Besides collateral (including collateral ) and Netting, a bank may also take personal collateral to reduce the exposure to counterparty risks. Guaranties and loan derivates are creditable personal securities. Derivative instruments used for mitigating exposure to the following types of exposure may be used: i) Credential defaults ( "credit defaults "), ii) totals returns ("total returns "), and iii) credits borrowed as far as they are financed in hand (Art. 98 SolvaV).

Essentially, financial intermediaries may use personal collateral from the following sources: government and CBs, government regions and municipalities, certain MDBs (such as IFC or EBRD) and IRBs, certain government agencies, financial intermediaries and other firms to which an ECAI rated 2 or higher (and, in certain cases, where the ECAI's internally rated approaches give the firm the impression that it had an ECAI rated 2 or higher).

Back guaranties from federal or provincial government, multi-lateral aid agencies or other government agencies are also permitted as personal collateral (as an exception to the basic rule of lending protection). The hedged amount is subject to the benefit of mitigating exposure, which is the collateral provider's covenant.

The value of collateral on loan derivative instruments is lowered if the reorganisation is not considered a loan occurrence. In the case where the bank applies the standard method for solvency exposures, the main obligor's exposures shall be replaced by the exposure weight vis-à-vis the guarantor.

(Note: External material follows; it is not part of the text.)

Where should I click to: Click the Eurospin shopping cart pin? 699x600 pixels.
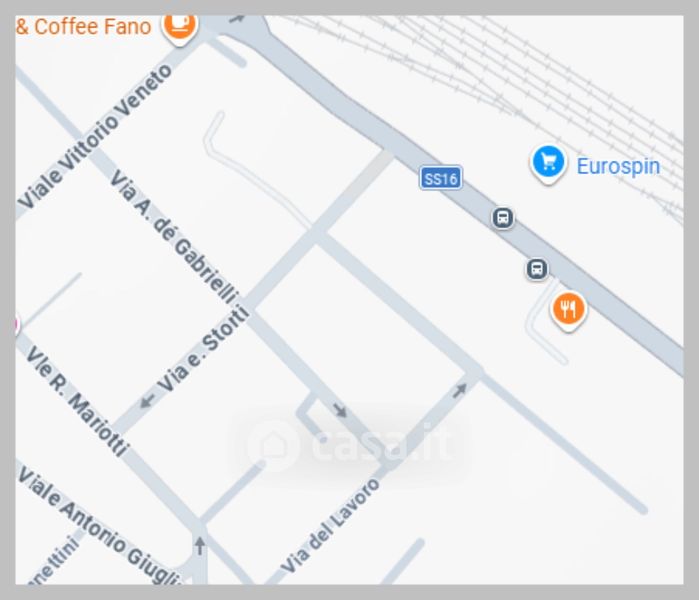pos(548,164)
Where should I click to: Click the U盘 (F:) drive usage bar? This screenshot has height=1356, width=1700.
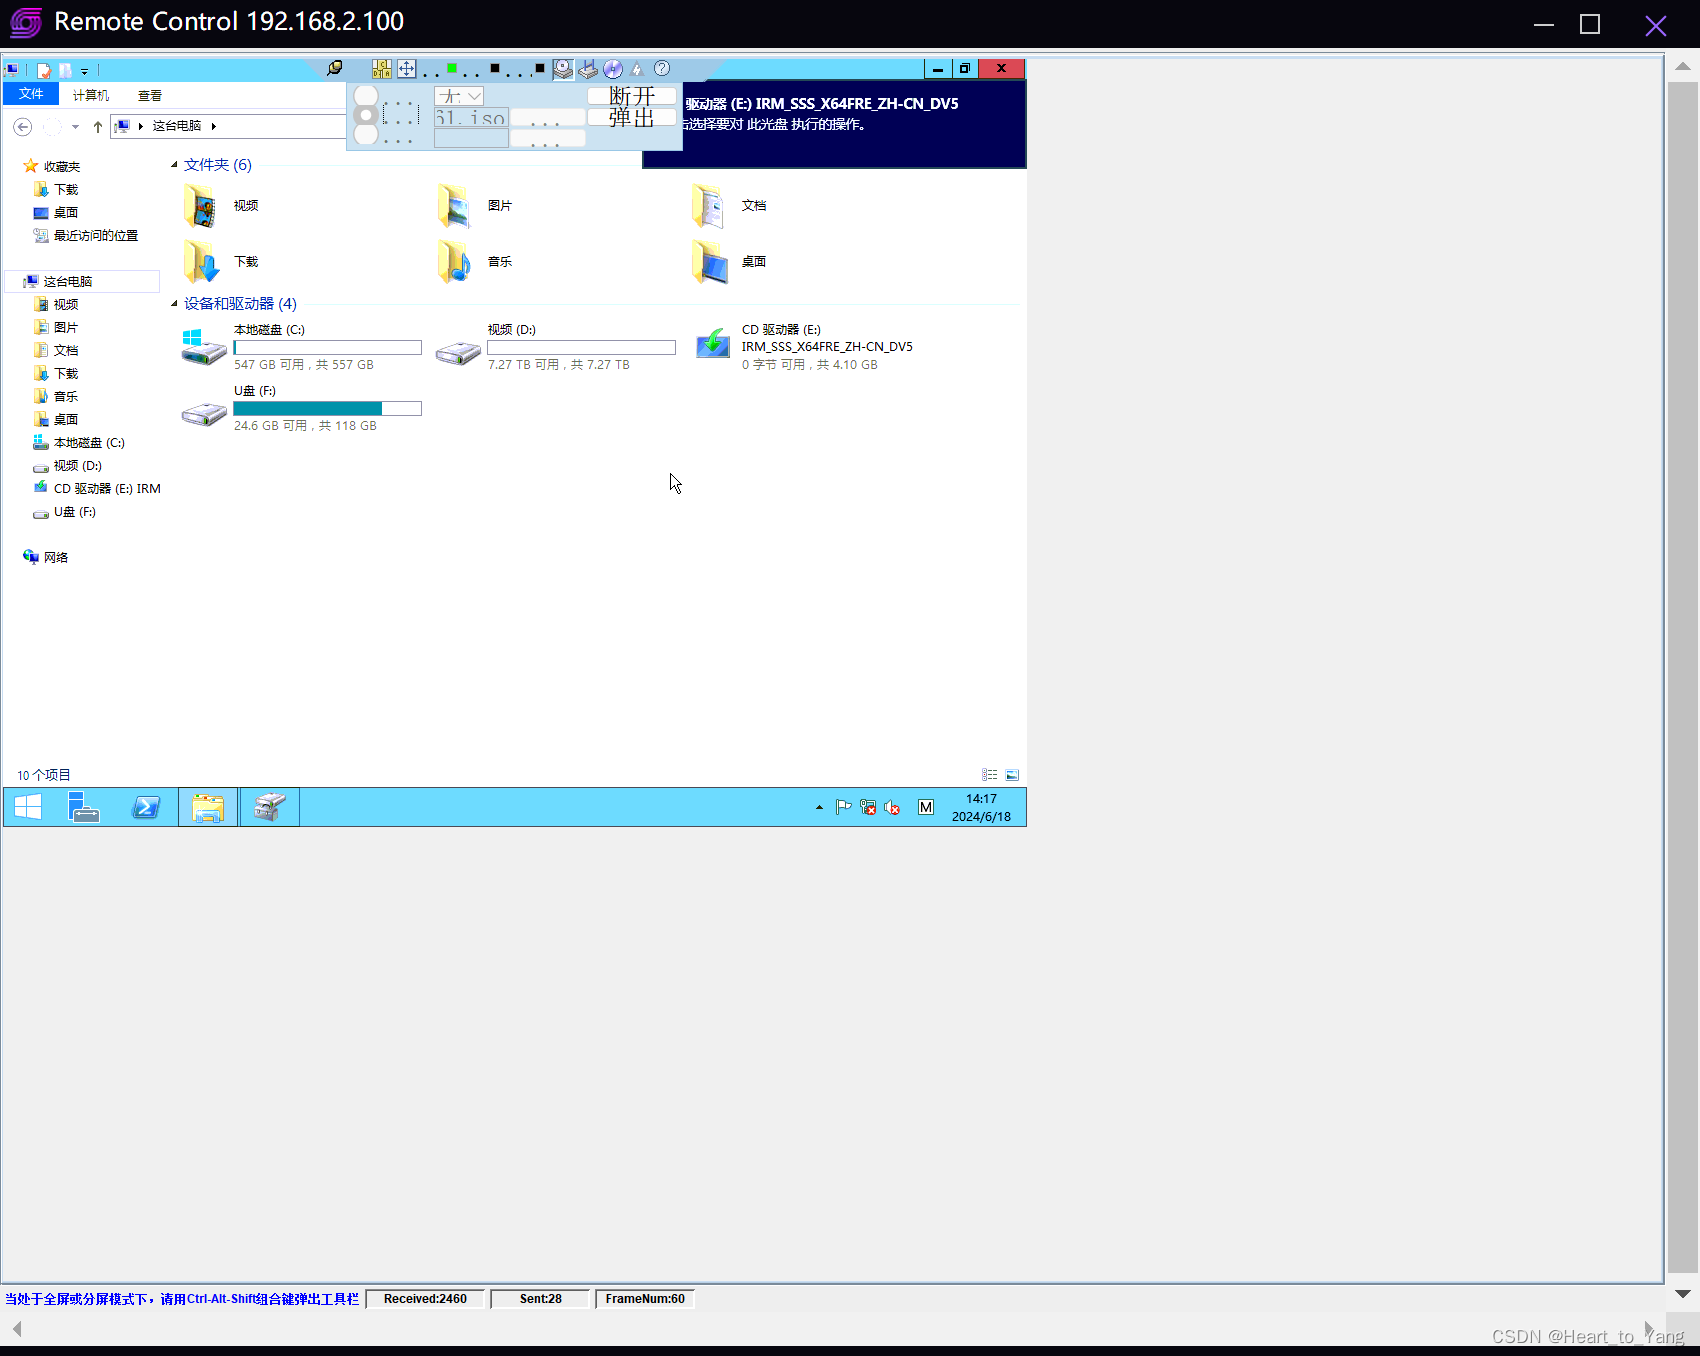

In the case where the bank applies the rating method, the risk-weighted exposures (or, where appropriate, a PD between the guarantor and the borrower's PD) are calculated using the guarantor's PD. Any personal collateral (guarantees and loan derivatives) must meet the following requirements:

You must offer immediate loan cover. Amount and scope of loan collateral must be clearly specified. Loan cover must be valid and enforcable (legal opinion). No clause may exist the performance of which is outside the creditor's immediate sphere of influence and which would enable the guarantor one-sidedly to terminate the cover or to raise the actual costs of protecting the loan as a consequence of a deterioration in the rating of the covered commitment or to reduce the term of the cover.

The personal collateral must be sufficient to meet all kinds of payments. The following supplementary conditions must be met by derivatives: Loan incidents are default, bankruptcy or illiquidity of the debtor or reorganisation (if the reorganisation is ruled out, the amount of reduction in risks is reduced). Clearly define who is accountable for identifying the loan occurrence; this should not be the exclusive responsibility of the collateral giver.